ZapAndersson commented 1 year ago

Yes, lots of good replies at https://github.com/llvm/llvm-project/issues/65641 ...

OSL has a line that reads (in llvm_util.cpp https://github.com/AcademySoftwareFoundation/OpenShadingLanguage/blob/main/src/liboslexec/llvm_util.cpp#L1442)

//engine_builder.setCodeModel(llvm::CodeModel::Default);

I'll try to set it to "::Large" or "::Medium" and see if this changes things (apparently ::Small is default?(? Does this make sense?

ZapAndersson commented 1 year ago

1 Have somebody on the LLVM team confirm that we're on the right track, that this patch is essentially correct and does no additional harm, or else that we're totally misguided and there is something different we should be doing to address the problem.

Well, we have that already. My hack is most certainly WRONG :)

lgritz commented 1 year ago

Exceptions: we're definitely not relying on them. But perhaps there is there a way to explicitly turn them off, which we have neglected to do?

setCodeModel: that may be fruitful. What happens if you make this call, and pass llvm::CodeModel::Large?

ZapAndersson commented 1 year ago

In my quick test, setting CodeModel::Large did not change anything, but it was a very late friday semi-aborted test so I will double check. But I could see the condition for this fatal error still getting hit (tho I didn't spend enough time to truly get the crash, I just verified that the "type" of relocation block was still in use.)

Note the latest post on the LLVM project here https://github.com/llvm/llvm-project/issues/65641#issuecomment-1712418435 in reply to my question about "Memory Managers"

If the "MemoryManager" is what doles out this memory to LLVM, then, maybe that is the problem....? According to them OSL is using it's own "MemeoryManager" because....(?)

ZapAndersson commented 1 year ago

Okay.... some new info....

OSL uses a custom memory manager, that is held by rendering threads per-thread-info stuff. And this memory manager is kept around until the last rendering thread dies.

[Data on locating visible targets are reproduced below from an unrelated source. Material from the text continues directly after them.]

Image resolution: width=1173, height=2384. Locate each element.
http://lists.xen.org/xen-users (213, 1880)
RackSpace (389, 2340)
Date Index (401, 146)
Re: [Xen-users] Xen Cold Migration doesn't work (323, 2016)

Sounds reasonable on paper....

Except... we use TBB for rendering. TBB actually has a set of worker threads that are always in flight. So those threads never die. So the no destructor is ever hit on the per-thread data.

So the memory manager ends up being kept around forever.

That wouldn't be a big deal, in the normal case. Except I also see this in the OSL wrapped memory manager (https://github.com/AcademySoftwareFoundation/OpenShadingLanguage/blob/main/src/liboslexec/llvm_util.cpp#L244):

image

Okay, so if memory is never ever thrown away, of course we can get beyond a 2GB limit.

I tested it, and in max, the memory manager isn't destroyed until the app closes.....